Article From Coast Crane Comapny
Written By: Nancy Bruton
We often take for granted how these sometimes monumentally-sized machines shape the world around us. From a distance, or from the ground, it can be pretty hard to imagine how the crane accomplishes what it does without tipping over. It’s difficult to even fathom how something so tall is constructed without something equally tall next to it to facilitate its construction.
How are these cranes constructed? And how exactly do cranes and their operators lift concrete, steel beams and other building materials from the ground up to what can sometimes be over hundred-plus stories above the earth?
Very carefully is one answer.
But there’s a lot more to it than just an abundance of caution – there are some jaw-dropping physics and machinery involved.
THE PARTS OF A TOWER CRANE
There are several important parts that make tower crane operations possible.
In order to even construct a tower crane, a large, exceedingly heavy concrete pad has to be laid where the base will be. The actual base of the crane is then secured onto this concrete support pad with massive bolts.
The concrete pad is a very important component for tower crane construction and stability. The pad has to be poured weeks in advance. For large cranes the pad may be approximately 30 feet by 30 feet and four feet deep, weighing approximately 400,000 pounds.
The large tower that reaches way up into the air, sometimes as much as 265 plus feet or more, is referred to in the industry as the mast, much like a ship’s mast.
Atop the mast is a slewing unit, which is the mechanical component that enables the crane to rotate.
The long arm that extends out from the crane is referred to among crane professionals as the jib. This also has its roots in nautical terminology, as the jib is the sail that connects from the front of a ship, or bow, to the mainmast at the top.
The shorter arm, which extends out the opposite way of the jib, is known as the machinery arm. It contains the massive concrete counterweights that allow for balance when extending out heavy loads along the jib.

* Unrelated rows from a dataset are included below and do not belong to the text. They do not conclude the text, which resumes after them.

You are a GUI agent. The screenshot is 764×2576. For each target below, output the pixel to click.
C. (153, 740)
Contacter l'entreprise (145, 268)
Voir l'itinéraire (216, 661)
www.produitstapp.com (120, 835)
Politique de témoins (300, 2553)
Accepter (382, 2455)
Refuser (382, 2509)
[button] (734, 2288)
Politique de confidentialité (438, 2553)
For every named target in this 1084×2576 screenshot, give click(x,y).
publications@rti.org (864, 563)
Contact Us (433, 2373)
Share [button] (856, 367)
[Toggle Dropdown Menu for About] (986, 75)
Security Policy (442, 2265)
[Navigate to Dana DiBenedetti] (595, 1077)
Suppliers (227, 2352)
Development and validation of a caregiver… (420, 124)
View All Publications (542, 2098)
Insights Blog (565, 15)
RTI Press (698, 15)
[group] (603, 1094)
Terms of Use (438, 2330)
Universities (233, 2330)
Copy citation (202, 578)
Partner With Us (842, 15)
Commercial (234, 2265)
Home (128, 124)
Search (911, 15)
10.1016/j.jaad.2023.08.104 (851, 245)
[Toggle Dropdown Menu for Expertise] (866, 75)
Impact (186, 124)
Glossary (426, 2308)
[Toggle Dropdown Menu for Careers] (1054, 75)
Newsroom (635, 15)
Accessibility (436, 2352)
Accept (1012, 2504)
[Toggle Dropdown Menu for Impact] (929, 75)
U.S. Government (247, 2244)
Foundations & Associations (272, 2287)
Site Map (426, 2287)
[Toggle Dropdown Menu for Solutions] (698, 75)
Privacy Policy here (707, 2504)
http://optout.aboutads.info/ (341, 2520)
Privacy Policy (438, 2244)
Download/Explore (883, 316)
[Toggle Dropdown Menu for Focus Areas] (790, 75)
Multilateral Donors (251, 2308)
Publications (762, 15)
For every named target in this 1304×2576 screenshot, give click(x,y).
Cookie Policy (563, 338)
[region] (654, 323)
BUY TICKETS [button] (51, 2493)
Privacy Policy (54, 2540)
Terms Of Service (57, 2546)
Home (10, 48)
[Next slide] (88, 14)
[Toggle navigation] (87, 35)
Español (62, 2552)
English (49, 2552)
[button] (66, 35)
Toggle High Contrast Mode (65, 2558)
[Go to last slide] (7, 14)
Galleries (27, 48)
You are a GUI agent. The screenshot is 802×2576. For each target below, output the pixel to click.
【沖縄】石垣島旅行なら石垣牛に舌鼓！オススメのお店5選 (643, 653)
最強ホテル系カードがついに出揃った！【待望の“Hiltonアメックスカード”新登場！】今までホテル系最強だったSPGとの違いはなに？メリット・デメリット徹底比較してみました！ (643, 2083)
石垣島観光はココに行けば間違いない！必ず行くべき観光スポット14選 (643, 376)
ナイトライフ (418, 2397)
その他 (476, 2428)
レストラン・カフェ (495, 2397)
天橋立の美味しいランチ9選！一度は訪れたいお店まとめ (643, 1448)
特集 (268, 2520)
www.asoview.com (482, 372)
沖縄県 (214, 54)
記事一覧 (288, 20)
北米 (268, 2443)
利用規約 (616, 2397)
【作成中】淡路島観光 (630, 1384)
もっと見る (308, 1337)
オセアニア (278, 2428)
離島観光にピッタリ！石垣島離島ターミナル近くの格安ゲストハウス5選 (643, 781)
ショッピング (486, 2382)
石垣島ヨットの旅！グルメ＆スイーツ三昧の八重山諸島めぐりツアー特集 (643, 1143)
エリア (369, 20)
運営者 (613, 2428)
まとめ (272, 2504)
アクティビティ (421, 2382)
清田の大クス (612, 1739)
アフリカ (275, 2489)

And, of course, on top of all that, sits the all-important operator’s cab, where the crane professional choreographs the delicate dance of moving construction materials high into the air.
WHAT CAN TOWER CRANES DO?
Generally, when anchored to the ground, a tower crane can’t be much more than 265 feet tall. They can be much taller if they are secured to a building as the building rises. The maximum jib reach is approximately 230 feet, and the maximum weight it can lift is 19.8 tons, or 18 metric tons. Because of the laws of physics, cranes can’t extend a maximum weight load to the very end of a 250-foot jib.
Cranes come equipped with “limit switches” which prevent the crane from being overloaded. One switch monitors the load to ensure it doesn’t exceed the 18-metric ton limit. A second switch makes sure the load, depending on its weight, doesn’t extend to an unsafe distance along the jib. The closer the weight gets to the 18-metric ton maximum the shorter the distance it is able to extend along the jib.
CONSTRUCTION OF THE CRANE
It can take approximately 10 to 12 semi-trucks to haul in all the components for a tower crane. Mobile cranes are used to assemble the jib first, including the slewing unit and counterweights on the machinery arm.
Growing the crane from the base up is a complicated procedure which uses a “climber.” In essence, the climber lifts the topmost part of the crane with the jib, slewing unit and machinery arm enough for a section of the mast’s latticework to slide in, which is done with the jib by the tower crane itself. Once the lattice is in place it is secured and the process with the climber is repeated. This process can take more than a week depending on the crane’s height.